El programa se llamaba Boleros en la tarde y yo era su oyente fijo. Estábamos en 1965; además de estudiante, me desempeñaba como maestro nocturno de lo que llamaron Seguimiento, una acción concebida para que los recién alfabetizados terminaran la enseñanza primaria.
Me pagaban 25 pesos al mes y con ellos cubría parte de mis viajes al cercano Camajuaní para mis estudios, pues en el batey del Central Carmita no existían centros de enseñanza media y en mi casa entraba un solo salario mensual, de 128.64 pesos. Yo demandaba dos diarios, de manera que, con los 25 de mi labor magisterial, financiaba doce días y medio mientras los otros siete y medio restantes salían del bolsillo del gallego Ramón Mazaira Quintela, mi padrastro.
Los boleros me cautivaban y Leopoldo Ulloa era una especie de modelo poético, con José Tejedor y Luis Oviedo como divulgadores de mi número favorito. “En el balcón aquel” la luna se asomó y el rostro de mi condiscípula más bella, la de los bucles rubios y los ojos de caramelo, iluminó la escena ideal de un futuro que nunca se hizo presente. Ella creció —y yo también— y no sé si su destino (¡ayúdame, Carlos Drumond de Andrade!) fue terminar casada con J. Pinto Fernandes, que no tenía vela en ese entierro.
Barbarito Diez, Tito Gómez, por supuesto que el Benny, Roberto Sánchez, Lino Borges, Roberto Faz, Vicentico Valdés, Blanca Rosa Gil, Rolando Laserie, Ñico Membiela, Panchito Riset y muchos otros estimulaban mi adrenalina en las azulosas tardes del batey. En aquellas jornadas bendecidas por el tiempo sin magnitud estática, viajaba a los 50 y me convertía en uno de mis tíos maternos, ratones de victrola que no le escatimaban níqueles al aparato mientras las cervezas salían de detrás del mostrador de formica del bar Cinema de Zulueta para regresar, ya desangradas, a sus huacales. Yo, con 17 cumplidos, los acompañaba, aunque me mantenían a raya en eso del alcohol.
Eran los años inaugurales de la Revolución. El ataque por Playa Girón, la lucha contra bandidos, la Crisis de Octubre y los atentados terroristas eran titulares casi diarios. La guerra en Vietnam subía de tono y en Cuba despedimos al Che. Se hablaba también, con fuerza, de la cercana zafra de los diez millones y, para todos nosotros, ir como voluntarios a cortar caña los domingos clasificaba dentro de lo más normal: por las mañanas la caña y por las tardes el juego de pelota, o de voleibol, pues por aquellos días ese deporte se empezó a practicar en los bateyes azucareros.
Los de mi generación empezábamos a descubrir la vida revolucionaria, con sus reafirmaciones y confrontaciones. De inicios del lustro data el inmortal “Patria o muerte. Venceremos”. Puede que no entendiéramos muy bien aún por qué aquellos milicianos marchaban el día entero, ni la proliferación de discursos, ni por qué debíamos cumplir el servicio militar obligatorio, pero como habíamos vivido los últimos años de capitalismo en Cuba, con los crímenes de la dictadura de Batista frescos en la memoria, la tendencia natural de nuestra incipiente formación política y humanista nos ponía de parte del nuevo mundo que nos prometía el recién instaurado poder revolucionario, aunque ello implicara más militarización de la que nuestro espíritu, genéticamente civil y dado a la poesía, prefiriera.

*Material*.
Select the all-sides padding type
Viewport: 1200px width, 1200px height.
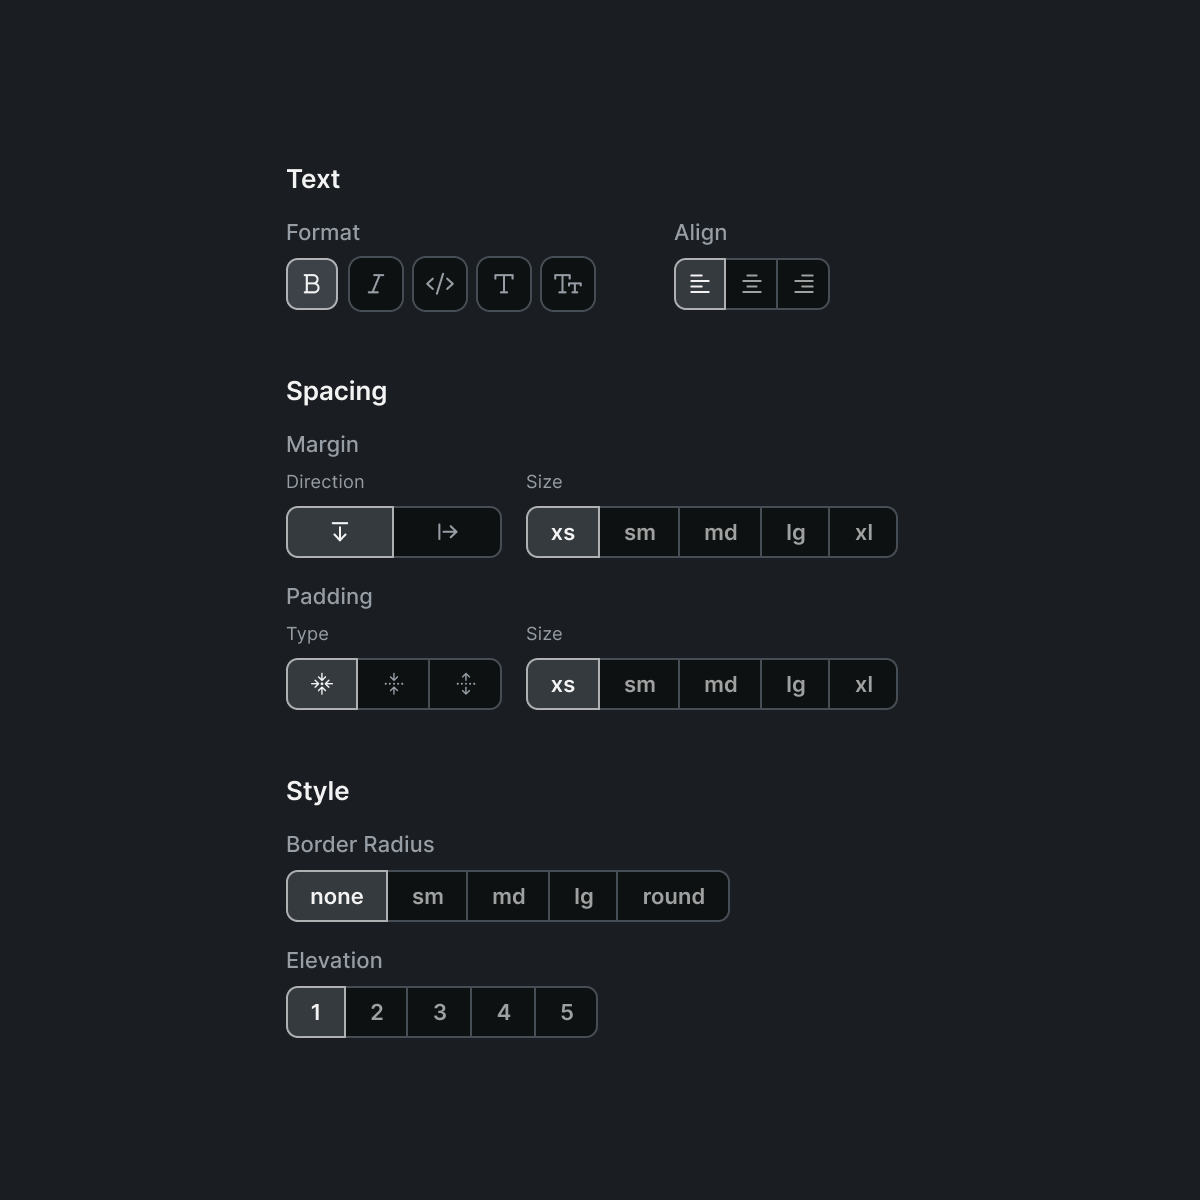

*Ejercicios propuestos*.
- A) Según el relato sobre los boleros, ¿cuánto dinero mensual recibía quien narra por su trabajo de maestro nocturno?
- B) Prosigue el relato sobre los boleros a partir de su última oración.
El material de arriba es independiente del relato sobre los boleros.

*Respuestas en orden*.
- A) Recibía 25 pesos al mes.

- B)
La banda sonora de la época, aún con los boleros como principal exponente, se había enriquecido con himnos revolucionarios y también —cómo no— con las pulsaciones del rock, no tan bien visto, pero tampoco prohibido a rajatabla, como se viene repitiendo de manera equivocada.
Al respecto me permito una digresión: se ha convertido en una verdad goebbeliana la mentira de que en Cuba estaban prohibidos los Beatles y el rock. Yo recuerdo a la perfección haber oído por la radio cubana, a inicios de los 60 (aunque se trataba de éxitos de los 50), a Bill Halley y sus Cometas (“Rock around the clock”), Ricky Nelson (“Poor little fool”), Elvis Presley (“That’s all right”), Neil Sedaka (“Oh, Carol!”), más otras de grupos angloparlantes. Y que más o menos por 1966 llegaron, para ocupar buenos lugares en la lista de éxitos del programa Nocturno —y en Sorpresa musical, con Chucho Herrera y su “reloj grande y redondo” hablándole—además de Yesterday, A hard day’s night y And I love her, otras de grupos como Four Seasons, The Dave Clark’s Five, The Mamas and the Papas, The Rolling Stones, The Beach Boys, The 5th Dimension…
Sí existía una fuerte oposición oficial a que imitáramos aquellos modelos para expresar nuestra rebeldía juvenil, pero aquella música fue reconocida y difundida, aunque inútilmente algunos trataran de enfrentarla, desde plataformas públicas, con otras compuestas en nuestro país, como el Pilón, el Pa’cá y el Mozambique, ritmos que al paso de los años —ya lejos de la absurda competencia con el rock— validaron su fuerza como buenos exponentes de nuestra tradición musical.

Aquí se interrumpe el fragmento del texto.